» Activity:
Please print each record that follows precisely as it appears.

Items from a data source
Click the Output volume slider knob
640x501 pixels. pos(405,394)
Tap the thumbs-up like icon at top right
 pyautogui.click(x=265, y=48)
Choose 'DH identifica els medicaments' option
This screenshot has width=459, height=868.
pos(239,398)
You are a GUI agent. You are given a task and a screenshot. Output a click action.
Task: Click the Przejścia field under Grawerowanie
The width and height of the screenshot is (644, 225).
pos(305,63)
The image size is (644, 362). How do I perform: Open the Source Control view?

» Exercise result:
Click the Output volume slider knob
640x501 pixels. pos(405,394)
Tap the thumbs-up like icon at top right
 pyautogui.click(x=265, y=48)
Choose 'DH identifica els medicaments' option
This screenshot has width=459, height=868.
pos(239,398)
You are a GUI agent. You are given a task and a screenshot. Output a click action.
Task: Click the Przejścia field under Grawerowanie
The width and height of the screenshot is (644, 225).
pos(305,63)
The image size is (644, 362). How do I perform: Open the Source Control view?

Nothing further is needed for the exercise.